From 1c96c5d5afb963abc92d51a8e413f6cf1f5dceba Mon Sep 17 00:00:00 2001
From: Nick Owens <mischief@coreos.com>
Date: Mon, 28 Mar 2016 14:16:05 -0700
Subject: [PATCH] net-misc/openssh: drop dss (dsa) support

---
 .../files/openssh-7.1_p1-enable-dss.patch     | 43 -------------------
 ..._p1-r4.ebuild => openssh-7.1_p1-r5.ebuild} |  4 --
 2 files changed, 47 deletions(-)
 delete mode 100644 sdk_container/src/third_party/coreos-overlay/net-misc/openssh/files/openssh-7.1_p1-enable-dss.patch
 rename sdk_container/src/third_party/coreos-overlay/net-misc/openssh/{openssh-7.1_p1-r4.ebuild => openssh-7.1_p1-r5.ebuild} (98%)

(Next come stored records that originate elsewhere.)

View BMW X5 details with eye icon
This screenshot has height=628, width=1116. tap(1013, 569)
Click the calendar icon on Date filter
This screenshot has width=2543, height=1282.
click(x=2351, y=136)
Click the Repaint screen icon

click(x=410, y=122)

diff --git a/sdk_container/src/third_party/coreos-overlay/net-misc/openssh/files/openssh-7.1_p1-enable-dss.patch b/sdk_container/src/third_party/coreos-overlay/net-misc/openssh/files/openssh-7.1_p1-enable-dss.patch
deleted file mode 100644
index 577d392f64..0000000000
--- a/sdk_container/src/third_party/coreos-overlay/net-misc/openssh/files/openssh-7.1_p1-enable-dss.patch
+++ /dev/null
@@ -1,43 +0,0 @@
-From c3fa4699b9b761be1b406dcdd22344d56efd703b Mon Sep 17 00:00:00 2001
-From: Nick Owens <mischief@coreos.com>
-Date: Mon, 30 Nov 2015 18:48:05 -0800
-Subject: [PATCH] partial revert of 3a1638dda19bbc73d0ae02b4c251ce08e564b4b9
-
-in 3a1638dda19bbc73d0ae02b4c251ce08e564b4b9 from
-git://anongit.mindrot.org/openssh.git, DSA (ssh-dss) key support was
-removed. re-enable DSA key suport by adding back
-ssh-dss-cert-v01@openssh.com and ssh-dss back to KEX_DEFAULT_PK_ALG.
-
-this patch was generated with the following command on the above repo:
-
-git diff -R 3a1638dda19bbc73d0ae02b4c251ce08e564b4b9^..3a1638dda19bbc73d0ae02b4c251ce08e564b4b9 -- myproposal.h
----
- myproposal.h | 6 ++++--
- 1 file changed, 4 insertions(+), 2 deletions(-)
-
-diff --git a/myproposal.h b/myproposal.h
-index 46e5b98..371f27c 100644
---- a/myproposal.h
-+++ b/myproposal.h
-@@ -1,4 +1,4 @@
--/* $OpenBSD: myproposal.h,v 1.47 2015/07/10 06:21:53 markus Exp $ */
-+/* $OpenBSD: myproposal.h,v 1.46 2015/07/03 03:47:00 djm Exp $ */
- 
- /*
-  * Copyright (c) 2000 Markus Friedl.  All rights reserved.
-@@ -99,9 +99,11 @@
- 	HOSTKEY_ECDSA_CERT_METHODS \
- 	"ssh-ed25519-cert-v01@openssh.com," \
- 	"ssh-rsa-cert-v01@openssh.com," \
-+	"ssh-dss-cert-v01@openssh.com," \
- 	HOSTKEY_ECDSA_METHODS \
- 	"ssh-ed25519," \
--	"ssh-rsa" \
-+	"ssh-rsa," \
-+	"ssh-dss"
- 
- /* the actual algorithms */
- 
--- 
-2.4.10
-
diff --git a/sdk_container/src/third_party/coreos-overlay/net-misc/openssh/openssh-7.1_p1-r4.ebuild b/sdk_container/src/third_party/coreos-overlay/net-misc/openssh/openssh-7.1_p1-r5.ebuild
similarity index 98%
rename from sdk_container/src/third_party/coreos-overlay/net-misc/openssh/openssh-7.1_p1-r4.ebuild
rename to sdk_container/src/third_party/coreos-overlay/net-misc/openssh/openssh-7.1_p1-r5.ebuild
index 54c2f25e50..8ebf0393ad 100644
--- a/sdk_container/src/third_party/coreos-overlay/net-misc/openssh/openssh-7.1_p1-r4.ebuild
+++ b/sdk_container/src/third_party/coreos-overlay/net-misc/openssh/openssh-7.1_p1-r5.ebuild
@@ -155,10 +155,6 @@ src_prepare() {
 	)
 	sed -i "${sed_args[@]}" configure{.ac,} || die
 
-	# in CoreOS, we wish to keep ssh-dss around for a while longer while we give
-	# users time to get rid of their ssh-dss keys.
-	epatch "${FILESDIR}"/${PN}-7.1_p1-enable-dss.patch
-
 	epatch_user #473004
 
 	# Now we can build a sane merged version.h